На тот момент в округе не было ни одной серьезной разбойничьей шайки. Девица не смогла указать места, где лежат трупы несчастных слуг (темно было, незнакомые места, ночь, шок); короче говоря, авантюристку в ней заподозрили сразу все — кроме старого Дола де Ятера.

Тот, вопреки обыкновению, отнесся к девициной истории очень серьезно. Более того — ни с того ни с сего пожелал несчастную девушку утешить; в первую же ночь она пробралась к старику в постель. И старик расцвел, потому что собственная жена его давно была сведена в могилу, а прочие женщины, делившие с ним ложе, бывали либо продажны, либо насмерть перепуганы.

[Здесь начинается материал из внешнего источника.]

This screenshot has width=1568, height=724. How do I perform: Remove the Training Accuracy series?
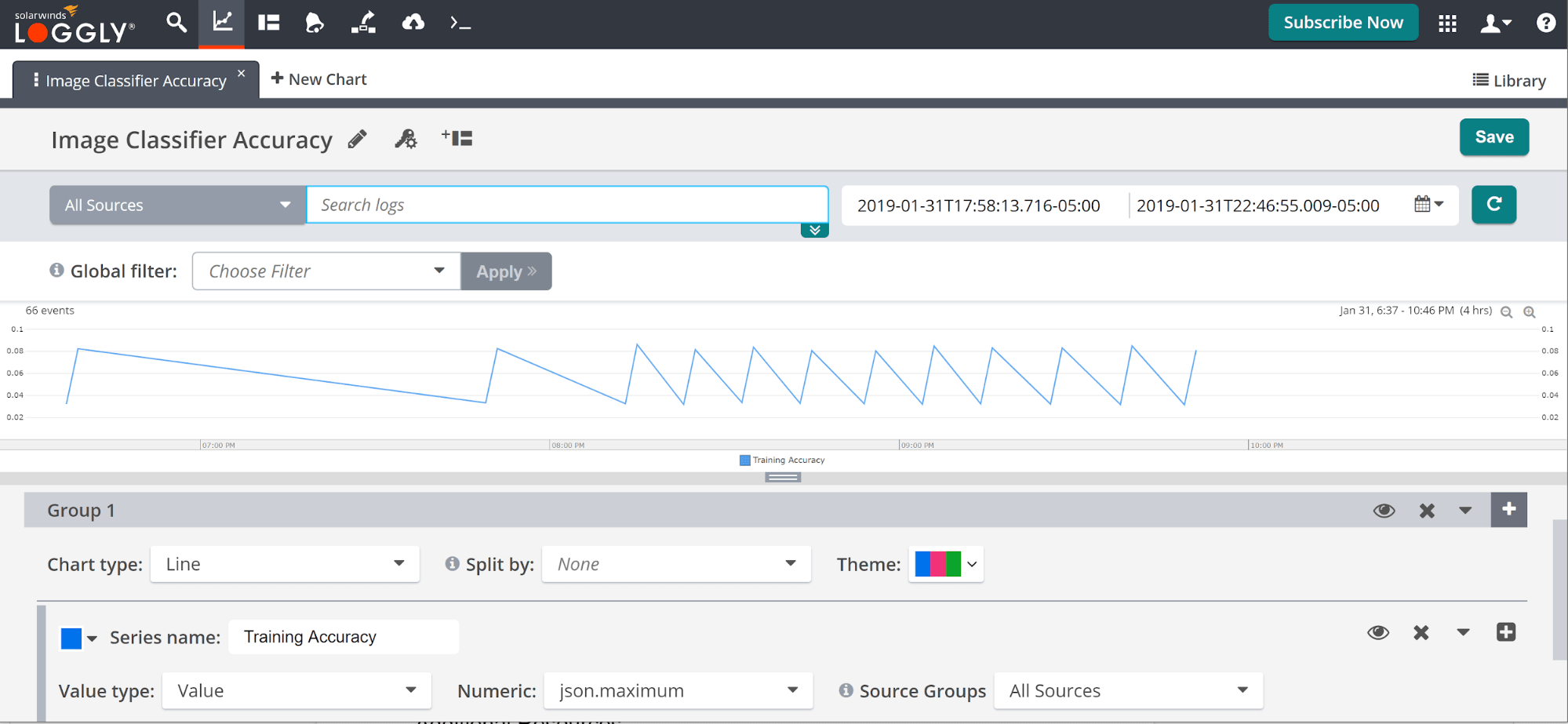click(x=1421, y=633)
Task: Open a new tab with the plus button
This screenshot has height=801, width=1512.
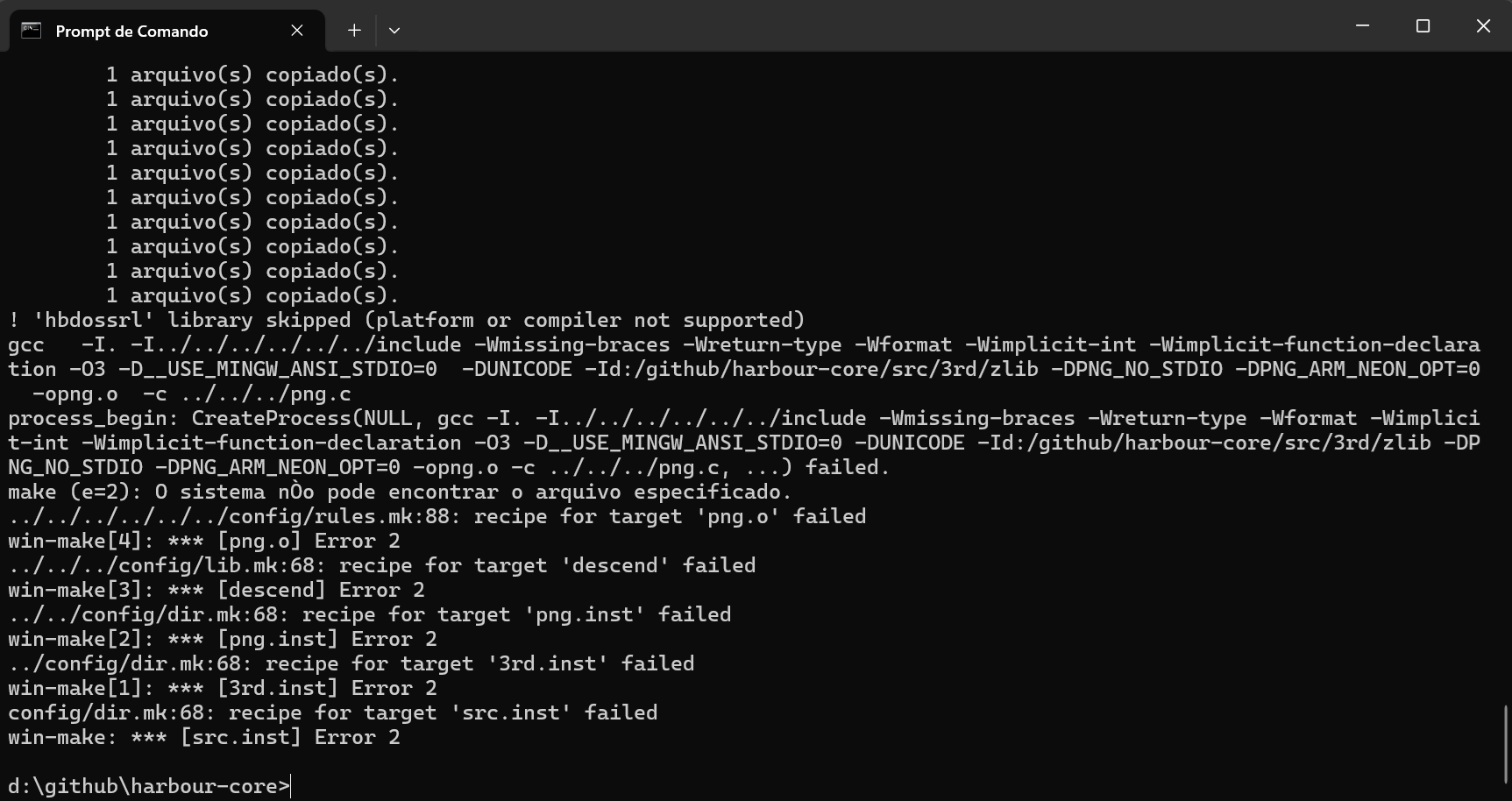Action: 354,31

Уже на следующий день пришелицу ненавидели все — начиная от наследника Ила, которому мерещился претендующий на его права младенец, и заканчивая кухонным мальчишкой. Она вела себя, как хозяйка. Она откровенно издевалась над шипящими ей вслед бароновыми дочками. Она провоцировала Ила на грубость — а потом жаловалась на него старому Ятеру; жизнь семейства, и без того несладкая, медленно превращалась в ад. Барон объявил о своей предстоящей женитьбе — вразумить его и в лучшие-то времена никто не мог, а теперь старик и вовсе рехнулся. Ил в отчаянии приходил ко мне, обиняками расспрашивал о ядах, их свойствах и способе применения. Разумеется, все разговоры носили отвлеченный характер, однако скоро старик завел новый порядок приема пищи: ни сам он, ни его красотка ничего не брали в рот прежде, чем кто-нибудь из слуг не снимал с блюда пробу…

Наконец, старый Ятер сообщил о своем желании встретиться с родичами своей избранницы. Собрана была карета для поездки в Южную Столицу; жених и невеста отбыли, прихватив с собой несколько сундуков добра, в том числе семейные драгоценности, и не мифические, как у девицы, а самые настоящие.